DIRECTIONS
Reproduce all entries precisely as they are written.

Stored dataset items:
···

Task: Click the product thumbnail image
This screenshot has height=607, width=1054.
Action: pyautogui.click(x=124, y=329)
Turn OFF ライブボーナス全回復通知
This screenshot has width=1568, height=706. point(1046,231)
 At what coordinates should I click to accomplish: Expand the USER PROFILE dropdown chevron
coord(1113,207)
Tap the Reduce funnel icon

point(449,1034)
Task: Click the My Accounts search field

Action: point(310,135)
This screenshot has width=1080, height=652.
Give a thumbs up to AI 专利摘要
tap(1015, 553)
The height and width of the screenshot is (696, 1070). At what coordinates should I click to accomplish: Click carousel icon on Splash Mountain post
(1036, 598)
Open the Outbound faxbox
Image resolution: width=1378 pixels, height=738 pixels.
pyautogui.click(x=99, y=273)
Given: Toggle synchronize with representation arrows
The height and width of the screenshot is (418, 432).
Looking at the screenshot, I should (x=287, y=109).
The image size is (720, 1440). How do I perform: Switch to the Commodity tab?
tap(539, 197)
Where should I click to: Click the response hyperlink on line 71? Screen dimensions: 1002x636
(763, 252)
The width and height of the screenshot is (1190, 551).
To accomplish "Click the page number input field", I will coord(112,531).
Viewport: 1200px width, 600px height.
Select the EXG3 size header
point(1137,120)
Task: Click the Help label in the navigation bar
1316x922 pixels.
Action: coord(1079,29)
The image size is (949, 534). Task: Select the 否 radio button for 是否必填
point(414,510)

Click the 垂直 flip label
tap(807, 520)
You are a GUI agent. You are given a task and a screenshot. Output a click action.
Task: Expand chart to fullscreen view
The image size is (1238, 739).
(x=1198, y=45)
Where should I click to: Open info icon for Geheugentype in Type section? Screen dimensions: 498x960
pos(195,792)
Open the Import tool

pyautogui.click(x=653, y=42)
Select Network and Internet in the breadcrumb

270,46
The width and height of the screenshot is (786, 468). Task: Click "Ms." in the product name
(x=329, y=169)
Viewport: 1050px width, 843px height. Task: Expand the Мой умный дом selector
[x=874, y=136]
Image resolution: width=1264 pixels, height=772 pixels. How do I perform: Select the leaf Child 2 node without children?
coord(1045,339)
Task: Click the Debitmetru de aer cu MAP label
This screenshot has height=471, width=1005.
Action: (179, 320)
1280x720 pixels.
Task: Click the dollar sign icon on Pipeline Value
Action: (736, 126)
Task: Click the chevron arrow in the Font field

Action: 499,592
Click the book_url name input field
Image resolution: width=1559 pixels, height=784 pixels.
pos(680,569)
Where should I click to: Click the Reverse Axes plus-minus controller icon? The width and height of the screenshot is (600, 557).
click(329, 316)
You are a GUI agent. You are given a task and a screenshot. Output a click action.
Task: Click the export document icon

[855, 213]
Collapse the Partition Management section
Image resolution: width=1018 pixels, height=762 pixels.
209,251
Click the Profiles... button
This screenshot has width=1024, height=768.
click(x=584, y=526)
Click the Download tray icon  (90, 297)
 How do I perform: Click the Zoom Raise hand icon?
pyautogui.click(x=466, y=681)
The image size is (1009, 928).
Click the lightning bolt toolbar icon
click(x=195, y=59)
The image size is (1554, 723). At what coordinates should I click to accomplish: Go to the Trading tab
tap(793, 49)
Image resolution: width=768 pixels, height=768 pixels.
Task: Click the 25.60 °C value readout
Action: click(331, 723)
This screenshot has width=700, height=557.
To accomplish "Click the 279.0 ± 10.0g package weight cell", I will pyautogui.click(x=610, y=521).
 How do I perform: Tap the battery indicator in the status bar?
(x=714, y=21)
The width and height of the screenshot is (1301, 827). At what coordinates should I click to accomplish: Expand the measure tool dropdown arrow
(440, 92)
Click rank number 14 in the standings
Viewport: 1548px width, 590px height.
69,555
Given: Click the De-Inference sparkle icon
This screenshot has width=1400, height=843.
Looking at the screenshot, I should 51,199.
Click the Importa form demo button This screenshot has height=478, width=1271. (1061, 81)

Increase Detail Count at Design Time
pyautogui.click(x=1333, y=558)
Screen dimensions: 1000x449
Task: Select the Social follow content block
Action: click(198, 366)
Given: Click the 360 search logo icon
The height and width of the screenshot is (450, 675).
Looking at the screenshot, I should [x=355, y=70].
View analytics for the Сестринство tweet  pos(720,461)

···

TASK SOLUTION
Task: Click the product thumbnail image
This screenshot has height=607, width=1054.
Action: pyautogui.click(x=124, y=329)
Turn OFF ライブボーナス全回復通知
This screenshot has width=1568, height=706. point(1046,231)
 At what coordinates should I click to accomplish: Expand the USER PROFILE dropdown chevron
coord(1113,207)
Tap the Reduce funnel icon

point(449,1034)
Task: Click the My Accounts search field

Action: point(310,135)
This screenshot has width=1080, height=652.
Give a thumbs up to AI 专利摘要
tap(1015, 553)
The height and width of the screenshot is (696, 1070). At what coordinates should I click to accomplish: Click carousel icon on Splash Mountain post
(1036, 598)
Open the Outbound faxbox
Image resolution: width=1378 pixels, height=738 pixels.
pyautogui.click(x=99, y=273)
Given: Toggle synchronize with representation arrows
The height and width of the screenshot is (418, 432).
Looking at the screenshot, I should (x=287, y=109).
The image size is (720, 1440). How do I perform: Switch to the Commodity tab?
tap(539, 197)
Where should I click to: Click the response hyperlink on line 71? Screen dimensions: 1002x636
(763, 252)
The width and height of the screenshot is (1190, 551).
To accomplish "Click the page number input field", I will coord(112,531).
Viewport: 1200px width, 600px height.
Select the EXG3 size header
point(1137,120)
Task: Click the Help label in the navigation bar
1316x922 pixels.
Action: coord(1079,29)
The image size is (949, 534). Task: Select the 否 radio button for 是否必填
point(414,510)

Click the 垂直 flip label
tap(807, 520)
You are a GUI agent. You are given a task and a screenshot. Output a click action.
Task: Expand chart to fullscreen view
The image size is (1238, 739).
(x=1198, y=45)
Where should I click to: Open info icon for Geheugentype in Type section? Screen dimensions: 498x960
pos(195,792)
Open the Import tool

pyautogui.click(x=653, y=42)
Select Network and Internet in the breadcrumb

270,46
The width and height of the screenshot is (786, 468). Task: Click "Ms." in the product name
(x=329, y=169)
Viewport: 1050px width, 843px height. Task: Expand the Мой умный дом selector
[x=874, y=136]
Image resolution: width=1264 pixels, height=772 pixels. How do I perform: Select the leaf Child 2 node without children?
coord(1045,339)
Task: Click the Debitmetru de aer cu MAP label
This screenshot has height=471, width=1005.
Action: (179, 320)
1280x720 pixels.
Task: Click the dollar sign icon on Pipeline Value
Action: (736, 126)
Task: Click the chevron arrow in the Font field

Action: 499,592
Click the book_url name input field
Image resolution: width=1559 pixels, height=784 pixels.
pos(680,569)
Where should I click to: Click the Reverse Axes plus-minus controller icon? The width and height of the screenshot is (600, 557).
click(329, 316)
You are a GUI agent. You are given a task and a screenshot. Output a click action.
Task: Click the export document icon

[855, 213]
Collapse the Partition Management section
Image resolution: width=1018 pixels, height=762 pixels.
209,251
Click the Profiles... button
This screenshot has width=1024, height=768.
click(x=584, y=526)
Click the Download tray icon  (90, 297)
 How do I perform: Click the Zoom Raise hand icon?
pyautogui.click(x=466, y=681)
The image size is (1009, 928).
Click the lightning bolt toolbar icon
click(x=195, y=59)
The image size is (1554, 723). At what coordinates should I click to accomplish: Go to the Trading tab
tap(793, 49)
Image resolution: width=768 pixels, height=768 pixels.
Task: Click the 25.60 °C value readout
Action: click(331, 723)
This screenshot has width=700, height=557.
To accomplish "Click the 279.0 ± 10.0g package weight cell", I will pyautogui.click(x=610, y=521).
 How do I perform: Tap the battery indicator in the status bar?
(x=714, y=21)
The width and height of the screenshot is (1301, 827). At what coordinates should I click to accomplish: Expand the measure tool dropdown arrow
(440, 92)
Click rank number 14 in the standings
Viewport: 1548px width, 590px height.
69,555
Given: Click the De-Inference sparkle icon
This screenshot has width=1400, height=843.
Looking at the screenshot, I should 51,199.
Click the Importa form demo button This screenshot has height=478, width=1271. (1061, 81)

Increase Detail Count at Design Time
pyautogui.click(x=1333, y=558)
Screen dimensions: 1000x449
Task: Select the Social follow content block
Action: click(198, 366)
Given: Click the 360 search logo icon
The height and width of the screenshot is (450, 675).
Looking at the screenshot, I should [x=355, y=70].
View analytics for the Сестринство tweet  pos(720,461)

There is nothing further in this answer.